Personal information
- Full name: Mees Rijks
- Date of birth: 8 March 2003 (age 23)
- Place of birth: Amstelveen, Netherlands
- Height: 1.88 m (6 ft 2 in)
- Position: Striker

Team information
- Current team: Forest Green Rovers (on loan from Bristol Rovers)

Youth career
- 0000–2014: Abcoude
- 2014–2015: AFC
- 2015–2021: FC Utrecht

Senior career*
- Years: Team / Apps / (Gls)
- 2021–2024: Jong FC Utrecht / 92 / (20)
- 2022: FC Utrecht / 1 / (0)
- 2024–2026: Vålerenga / 41 / (14)
- 2025–2026: → De Graafschap (loan) / 5 / (0)
- 2026–: Bristol Rovers / 13 / (1)
- 2026–: → Forest Green Rovers (loan) / 1 / (0)

International career
- 2019: Netherlands U17 / 2 / (0)
- 2021–2022: Netherlands U19 / 7 / (1)

= Mees Rijks =

Dutch footballer (born 2003)

Mees Rijks (born 8 March 2003) is a Dutch professional footballer who plays as a striker for Forest Green Rovers on loan from club Bristol Rovers.

==Club career==
===FC Utrecht===
He played as a youngster for FC Abcoude and Amsterdamsche FC prior to joining the youth academy at FC Utrecht. After four years progressing through their youth ranks, Rijks signed his first professional contract in June 2019 at the age of 16 years-old, agreeing to a two-year deal, with the option for an additional season.

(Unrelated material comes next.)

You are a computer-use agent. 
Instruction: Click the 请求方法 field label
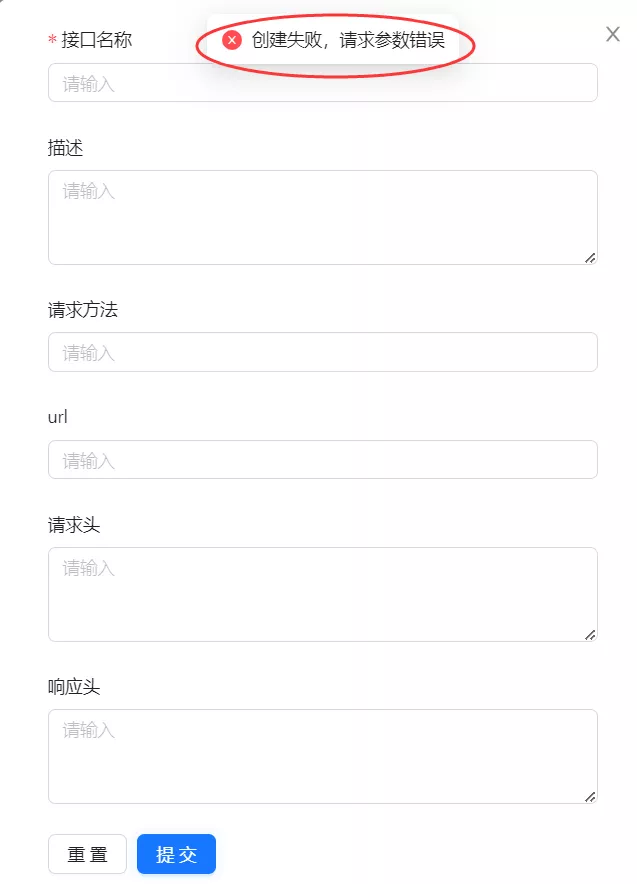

Rijks made his debut in the Eerste Divisie for Jong FC Utrecht in the 2020–21 season as a second-half substitute in an 0–1 defeat against MVV Maastricht on 5 March 2021. Rijks scored his first goal in the Eerste Divisie against FC Eindhoven on the 12 May 2021, getting the first for his side in a 2–2 away draw. After finding the net again at the start of the 2021–22 season, Rijks signed a new professional contract with Utrecht at the age of 18 years-old in September 2021, extending his contract until 2023.

On 13 March 2022, Rijks made his Eredivisie debut for the senior FC Utrecht side, appearing as an 82nd-minute substitute in a 0–1 home defeat against PSV Eindhoven.

===Vålerenga===
On 12 February 2024, Rijks signed a three-year contract with Vålerenga in Norway. He scored his first league goal for the club in April 2024 against Stabaek in a 1–3 defeat for his side. Following their promotion to the Eliteserien, he made his debut in that division for Vālerenga in a 3–1 win over Viking FK on 30 March 2025.

On 4 August 2025, Rijks returned to the Netherlands, joining Eerste Divisie club De Graafschap on a season-long loan deal.

===Bristol Rovers===
On 27 January 2026, Rijks joined EFL League Two club Bristol Rovers on a two-and-a-half year deal for an undisclosed fee. Having mainly featured from the bench in his early months with the club, he scored his goal in English football on 11 April, scoring the second in a 3–1 victory over Crawley Town.

On 18 September 2026, Rijks joined National League club Forest Green Rovers on a three-month loan deal.

==International career==
Rijks played for Netherlands U19 in the 2022 UEFA European Under-19 Championship qualification matches.